David Brooks from the New York Times once wrote,” Great and small enterprises have two births: first in purity, and then in maturity.” The conservation movement has purity. The first week of my SCA internship had me meeting and observing everyone at Capitol Reef National Park. These are people that have dedicated their careers to the National Park Service and conservation. From law enforcement to resource protection, maintenance to interpretation, and all the way up the administrative food chain, everyone cares deeply about the environment, and plays a role in protecting it. Within a day or two of arriving I was invited canyoneering with a group of NPS employees when we all had time off. Did I have any experience exploring canyons? No. Did I have any equipment or skills? Nothing. Yet, they believed in community, felt a strong enjoyment and connection with the outdoors, and they wanted to share it. There is your purity! This small group of people embodied conservation, wilderness protection, and the many ideas inherent therein. To quote Edward Abbey ” The idea of wilderness needs no defense…”

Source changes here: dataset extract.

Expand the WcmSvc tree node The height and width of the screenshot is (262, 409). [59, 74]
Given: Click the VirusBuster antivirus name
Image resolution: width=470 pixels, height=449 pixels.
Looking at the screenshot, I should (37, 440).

Unfortunately the second half of the quote is “… it only needs more defenders.” A small group of isolated people isn’t enough for the conservation movement to triumph. This comes across the great problem of all movements: scale. There are great environmental charter schools in the inner city, sustainable organic farms, and renewable energy technology across the country, but they have yet to be scaled up to a size that makes a significant impact. This requires David Brooks’ second birth of maturity. For the conservation movement, how do we get enough people to care about conservation so that across all sectors an impact is made? The broader question, is how do you make a person care about anything? The answer: you make them feel. Maya Angelou said, ” People will forget what you said, people will forget what you did, but people will never forget how you made them feel.” This is the crux that will give meaning to my SCA internship! My job is a park interpreter, which means through facts, experiences, vistas, and anything else I can use, I need to make visitors at Capitol Reef understand and feel connected with the natural world. An NPS employee said to me ” Done are the days of lecturing up in front of people, you’ve got to somehow find a way to make them feel involved.” If I can do that along with the other 75,000 SCA members, perhaps it will be enough to start to turn the tide. If we can make people feel a strong enough connection to the natural world that they change their consumption habits once they’ve returned to their daily lives, everything else will follow. Those who profit most from the status quo will fight using every piece of leverage they have, but eventually they will have to adapt to mass consumer and voter demands. It will not be easy and inertia is strongly against us.
Yet, no movement has ever been easy. They all start small, and then to use a list of cliches to prove how often this occurs, they snowball, domino, ripple, spark, and from the wind of a butterfly’s wings a storm of change occurs. Remember Thoreau. An individual by himself in the woods scribbles some words on paper and calls it ” Civil Disobedience.” Ghandi uses it to overthrow the British East India Company (one of the world’s first multinational corporations) and liberate his country. Martin Luther King Jr. uses it to achieve sweeping civil rights victories in spite of an embedded history of racism and slavery. To repeat the opening question, ” What good can I do? I’m only one person in my twenties.” To suggest an answer there is the quote ” You are only one person in the world, but to one person you might be the world.” When we speak about the outdoors and conservation to other people, we might be the only person to really talk to them about these issues, and that matters deeply. To end, I have one final quote from Margaret Mead, “Never doubt that a small group of thoughtful, committed citizens can change the world; indeed, it’s the only thing that ever has.”